• **JOBS**
a: List the four people that the banditry text names as the quartet in its first sentence, each with the title it gives them.
b: In the banditry text, change "bandits" to "outlaws" and write out the passage starting with "Governor Bello Matawalle of Zamfara State is" and going on through "of the bandit.".

The quartet of Sheik (Dr.) Ahmed Gumi, Governor Bello Matawalle of Zamfara State, the Minister of Defense, General Bashir Magashi and General Babagana Mugono, Nigeria’s National Security Adviser have in the past few days made far-reaching contributions to the discourse on banditry in the country. Dr. Ahmed Gumi’s foray and encounters with bandits in the forests of Northern Nigeria has thrown up additional knowledge on banditry and Fulani criminality in parts of the country. Accounts of the encounters indicate the grievances of the Fulani and others who have taken to banditry and are holding the country by the jugular. We can fairly profile these bandits as those who have been dispossessed of their cattle by rustlers, others have been displaced from their abodes and their settlements destroyed bythe Nigerian Army (Christian elements according to Dr. Gumi)or vigilante gangs. Additionally, many of them have lost relations and are literally in the cold and claim to have been forced into banditry.
Governor Bello Matawalle of Zamfara State is not particularly an articulate person but in an extended television interview with Channels Television some days back was able to throw further light on the bandits operating within the borders of his State. According to him, there are now two parts in the body of bandits in his State. There are those who have repented as bandits, laid down their arms and are actively collaborating with him and security agencies in the state to revolve the challenges the state is facing. These repentant bandits are also those going between the Government and the second part that is still in the bush heavily armed and doing havoc. The Governor collaborated Dr. Gumi by arguing that this second part in the forests are people who have been displaced and dispossessed of their cattle and forced into the life of the bandit.

• **DATA ROWS**
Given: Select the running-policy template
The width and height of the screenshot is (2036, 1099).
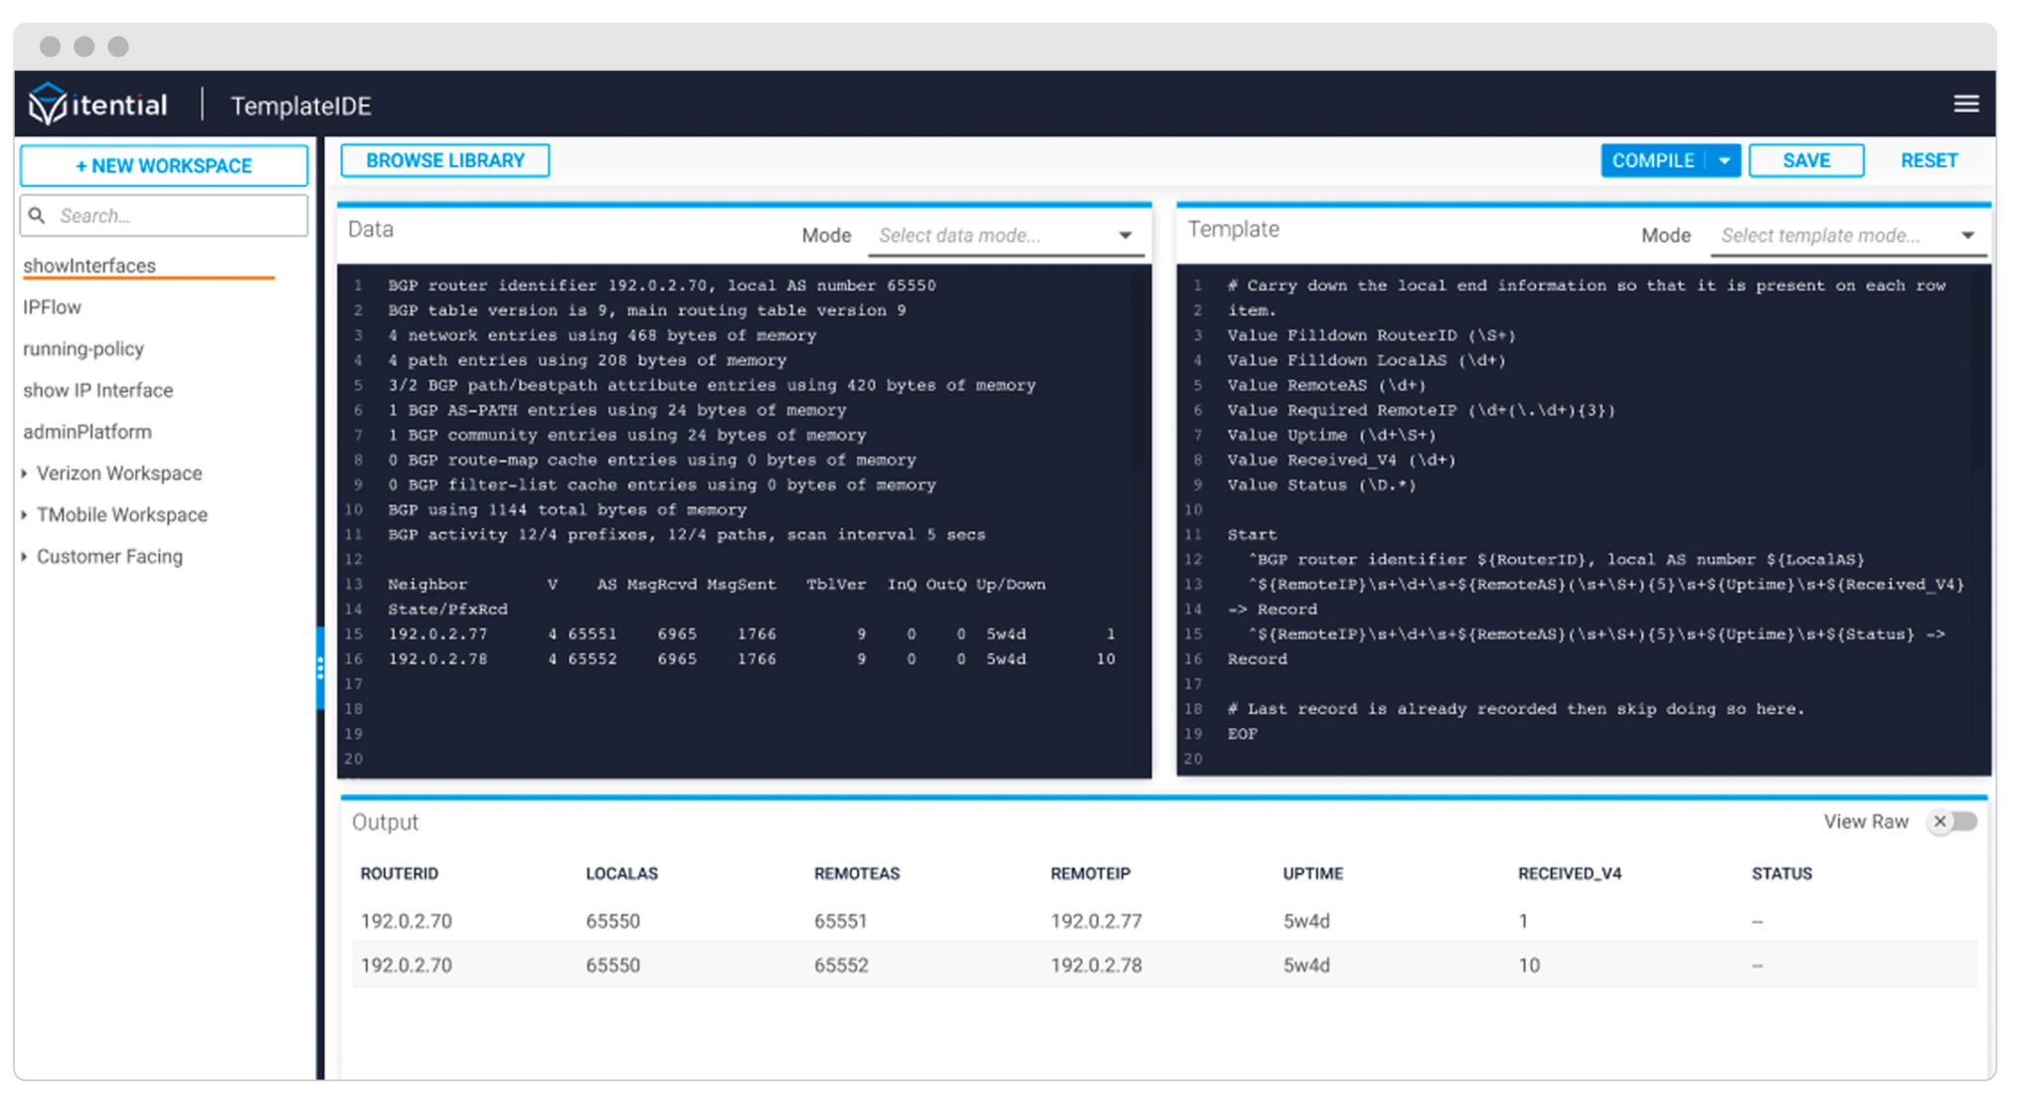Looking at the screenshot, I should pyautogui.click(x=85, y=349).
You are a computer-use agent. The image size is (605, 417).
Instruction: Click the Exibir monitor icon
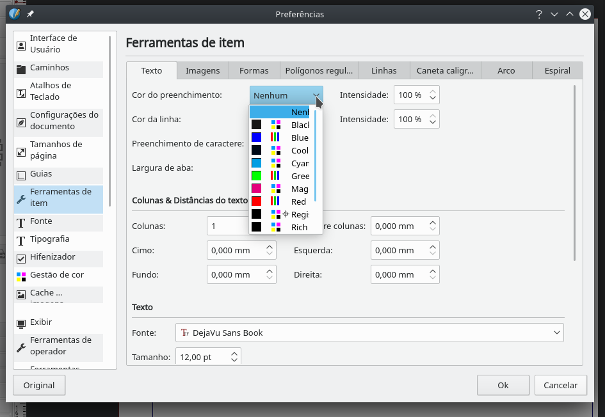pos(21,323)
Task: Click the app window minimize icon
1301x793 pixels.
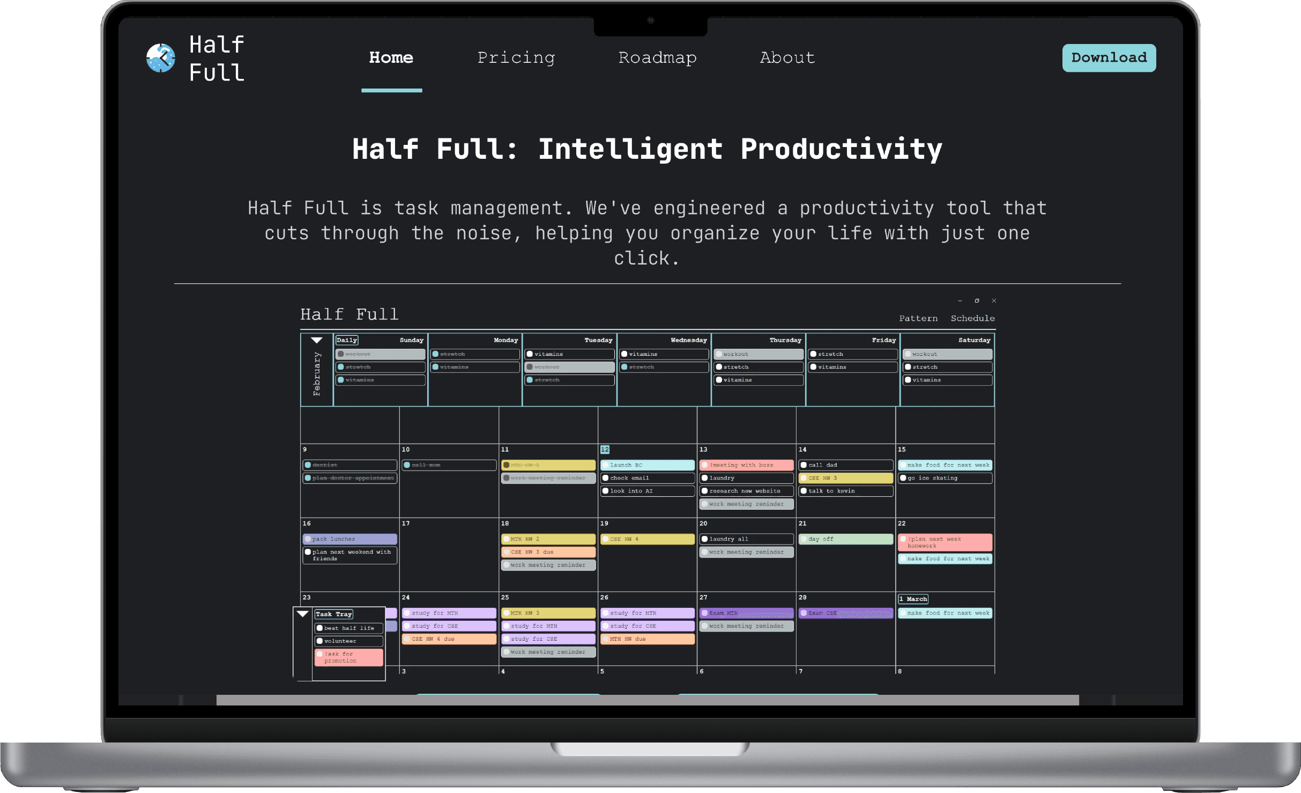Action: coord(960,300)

==

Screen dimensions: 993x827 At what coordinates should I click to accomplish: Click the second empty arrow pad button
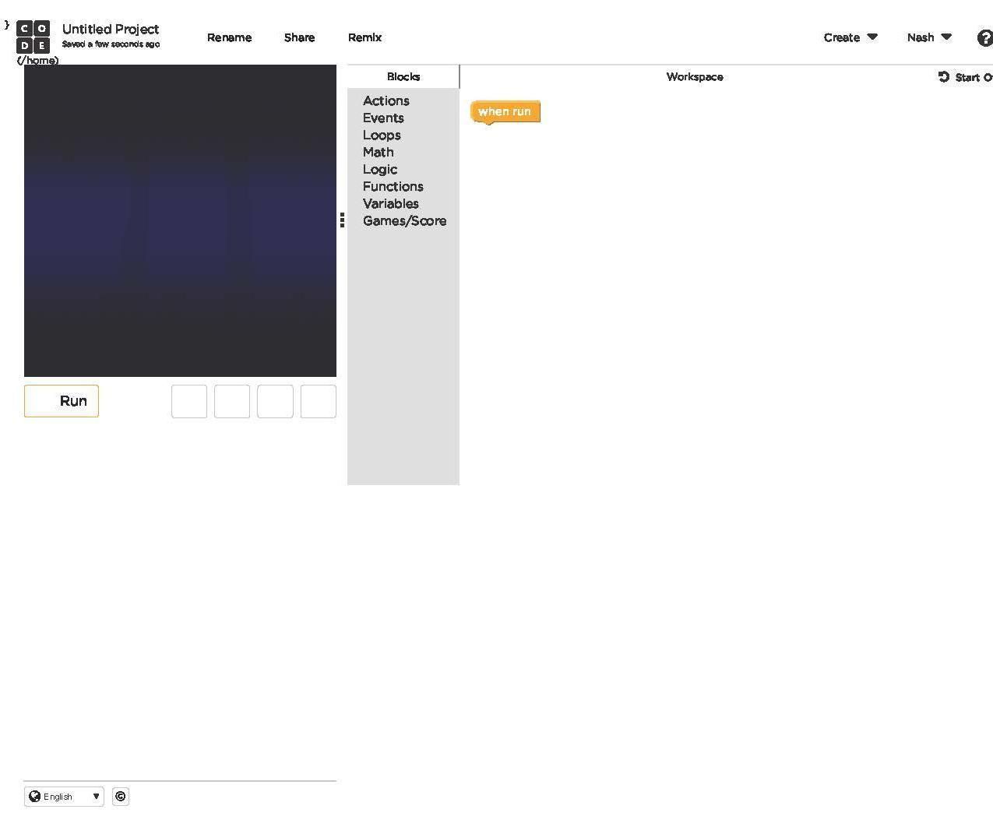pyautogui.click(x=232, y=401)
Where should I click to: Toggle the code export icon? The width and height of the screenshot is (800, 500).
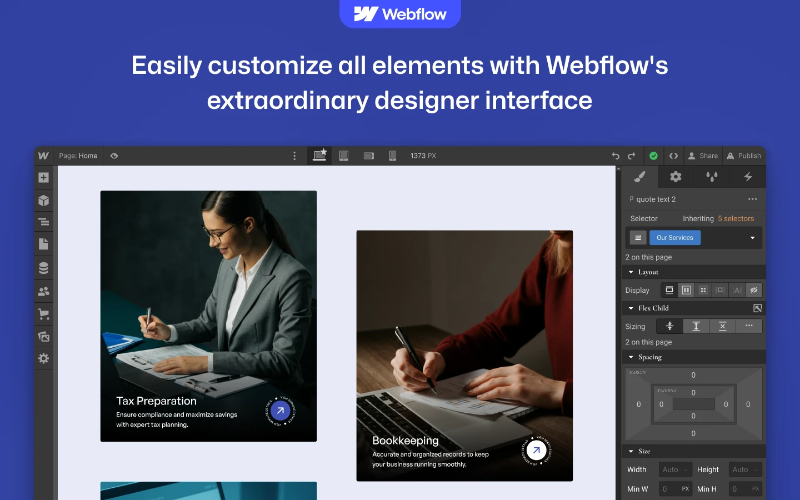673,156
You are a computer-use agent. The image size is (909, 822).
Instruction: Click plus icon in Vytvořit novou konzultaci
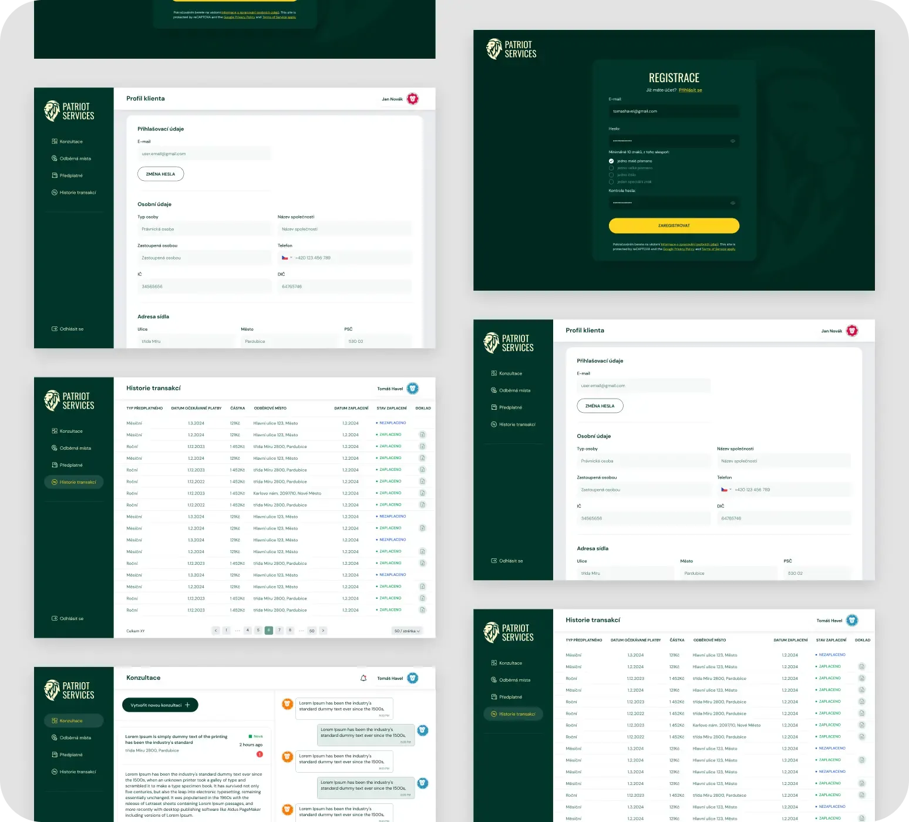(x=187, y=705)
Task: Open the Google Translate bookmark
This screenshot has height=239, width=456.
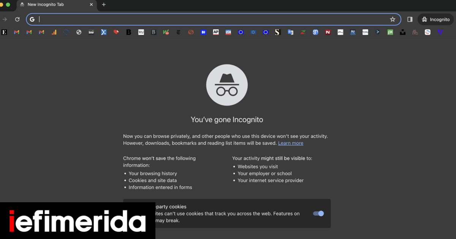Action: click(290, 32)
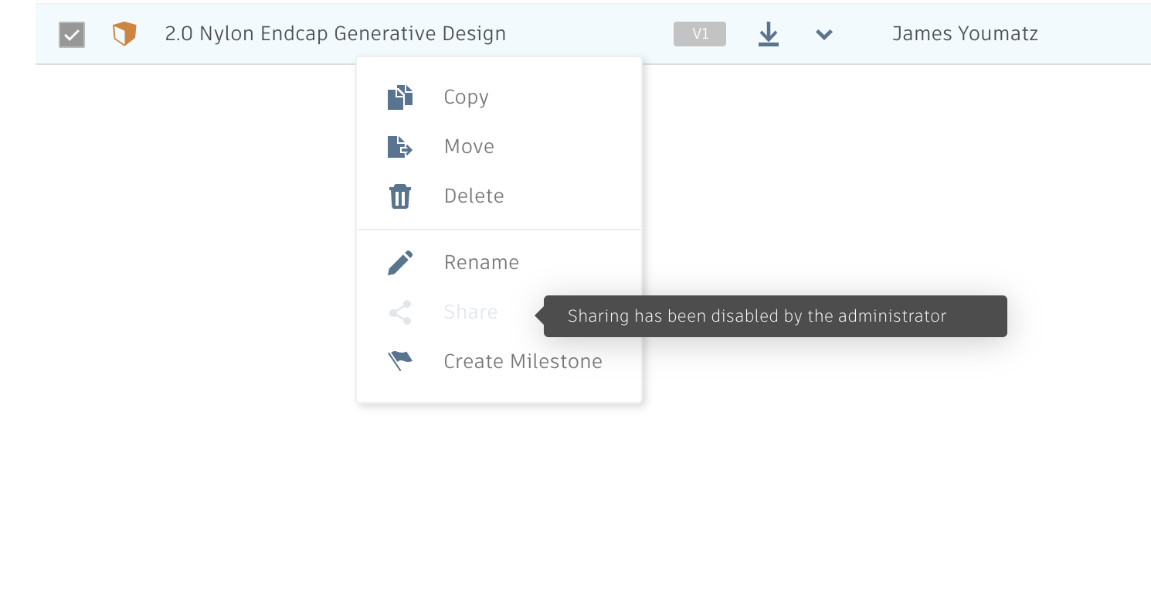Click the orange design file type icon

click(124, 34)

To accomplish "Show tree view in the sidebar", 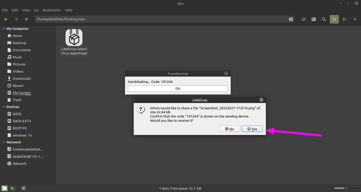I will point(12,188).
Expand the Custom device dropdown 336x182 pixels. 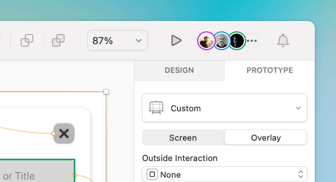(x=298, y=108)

* * *

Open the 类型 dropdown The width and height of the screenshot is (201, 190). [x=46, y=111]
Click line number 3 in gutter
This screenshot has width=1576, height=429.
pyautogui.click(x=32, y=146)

• **COMPLETE ANSWERS**
a:
- Sheik (Dr.) Ahmed Gumi
- Governor Bello Matawalle of Zamfara State
- the Minister of Defense, General Bashir Magashi
- General Babagana Mugono, Nigeria's National Security Adviser

b:
Governor Bello Matawalle of Zamfara State is not particularly an articulate person but in an extended television interview with Channels Television some days back was able to throw further light on the outlaws operating within the borders of his State. According to him, there are now two parts in the body of outlaws in his State. There are those who have repented as outlaws, laid down their arms and are actively collaborating with him and security agencies in the state to revolve the challenges the state is facing. These repentant outlaws are also those going between the Government and the second part that is still in the bush heavily armed and doing havoc. The Governor collaborated Dr. Gumi by arguing that this second part in the forests are people who have been displaced and dispossessed of their cattle and forced into the life of the bandit.